1\. All of the software that creates printing paths is a derivative of the
work done to turn solid models into milling machine tool paths. That software
has existed for well over 30 years, and the proprietary stuff is excellent.

2\. This is the big advantage of 3D printing. Arbitrarily complex shapes don't
increase the cost. That said, you can do some insane things with a 5-11 axis
machining center.

3\. It's impossible to say as a general rule which one takes longer. If you
have a shape that is relatively close to the full volume of the stock, then
mills will be faster than 3D printing.
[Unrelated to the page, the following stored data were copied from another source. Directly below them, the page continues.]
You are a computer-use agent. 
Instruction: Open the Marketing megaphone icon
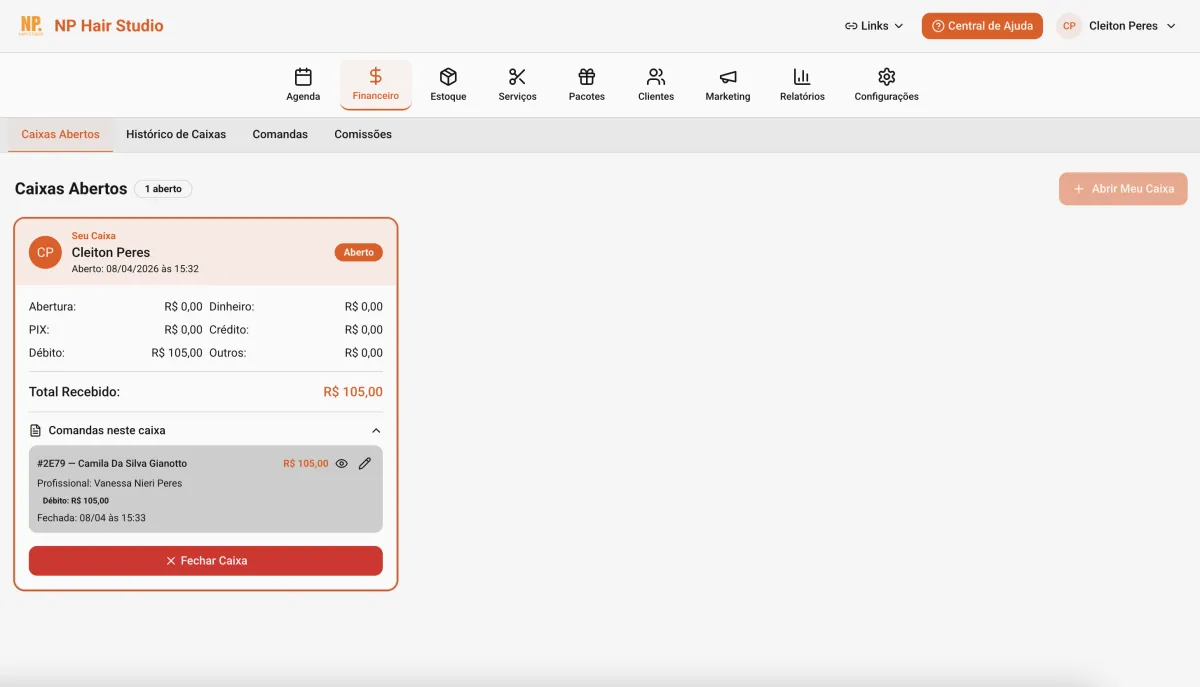pos(727,76)
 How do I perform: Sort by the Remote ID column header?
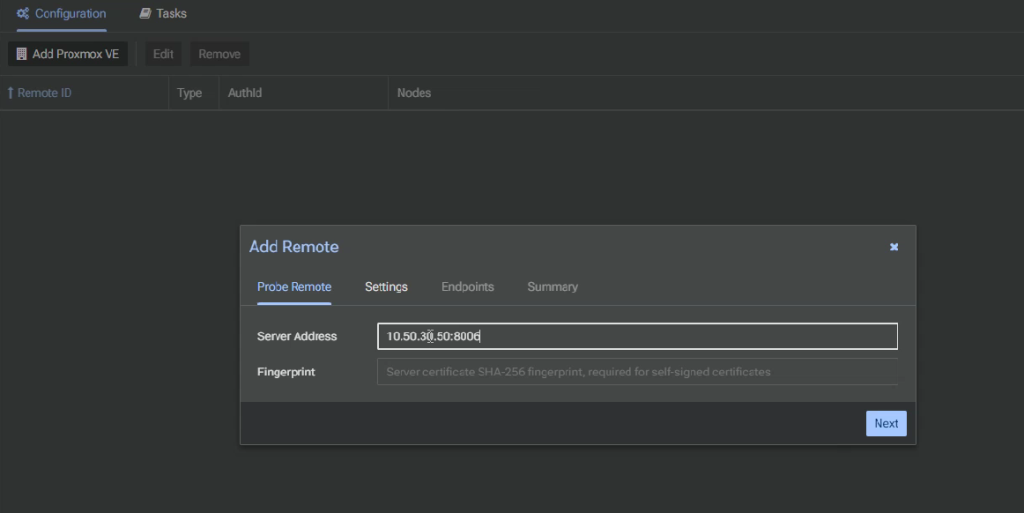45,93
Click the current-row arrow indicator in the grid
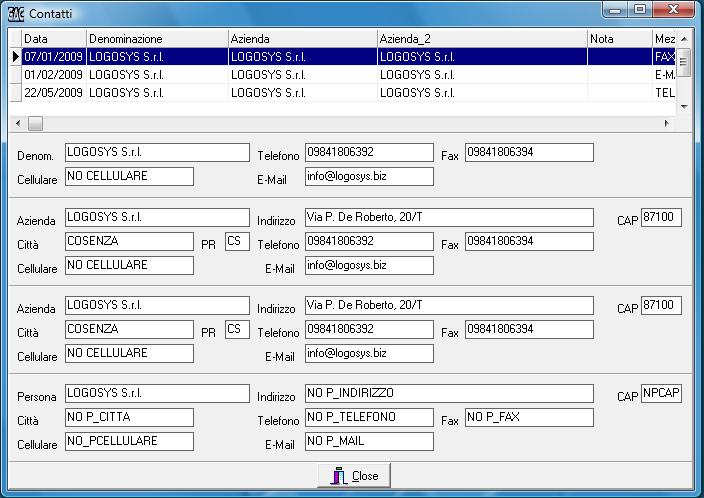Image resolution: width=704 pixels, height=498 pixels. pos(15,57)
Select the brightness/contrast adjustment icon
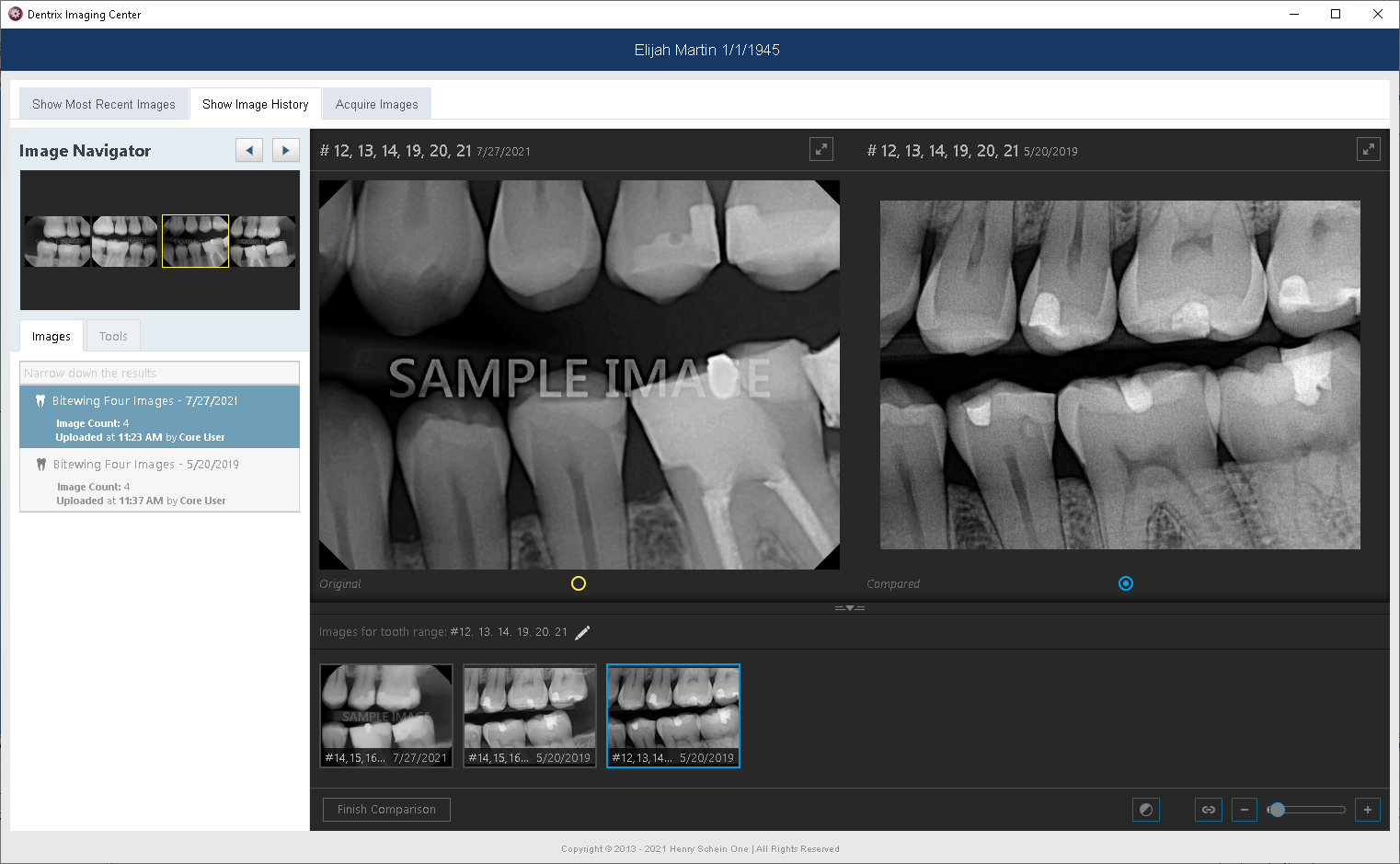The image size is (1400, 864). (1146, 810)
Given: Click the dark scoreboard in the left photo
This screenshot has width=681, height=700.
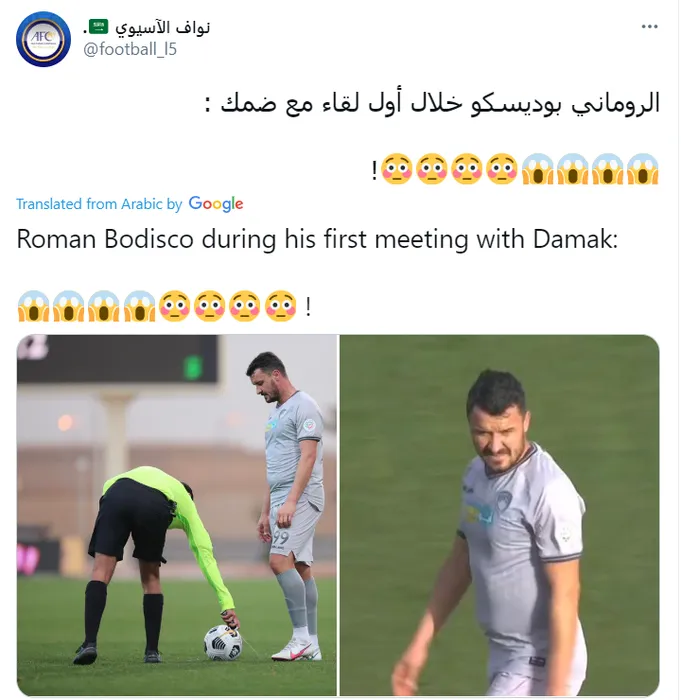Looking at the screenshot, I should click(x=117, y=359).
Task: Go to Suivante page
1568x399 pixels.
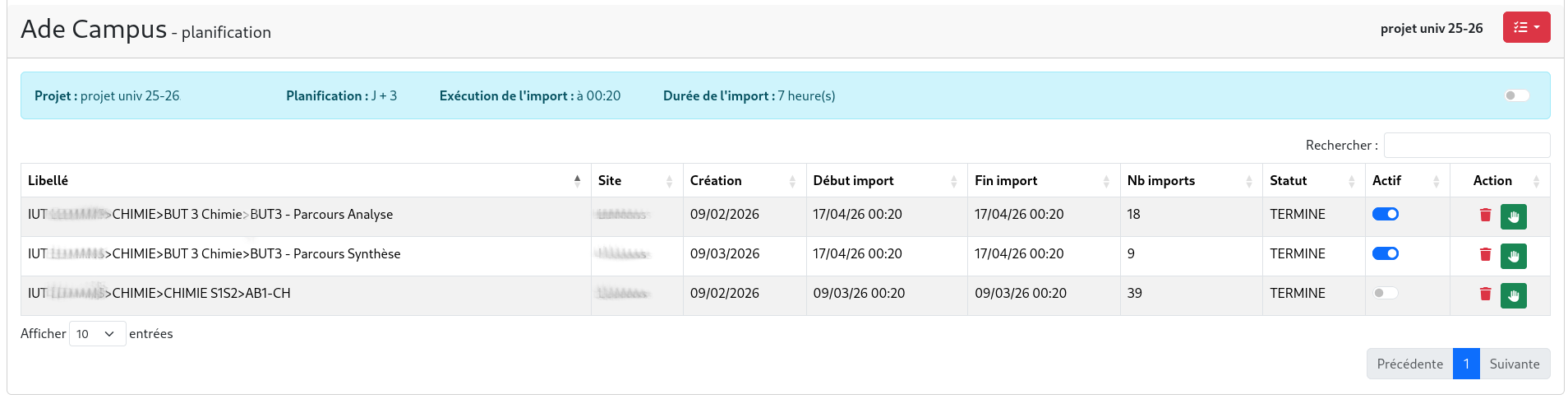Action: click(x=1514, y=364)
If you are spending a lot of time
cutting down stock to get close to the final shape, then 3D printing might be
faster. Either way I would expect finishing steps.

4\. Either way you are starting from scratch, this goes back to #3. No one
really wants to do rework unless you are building very expensive industrial
parts in low quantities, and at that scale you are unquestionably milling.

5\. CNC mills are exactly the same. Actually most of the ones in a factory
take the raw feedstock in and spit out finished parts, no human intervention
required. 3D printers generally don't do this yet.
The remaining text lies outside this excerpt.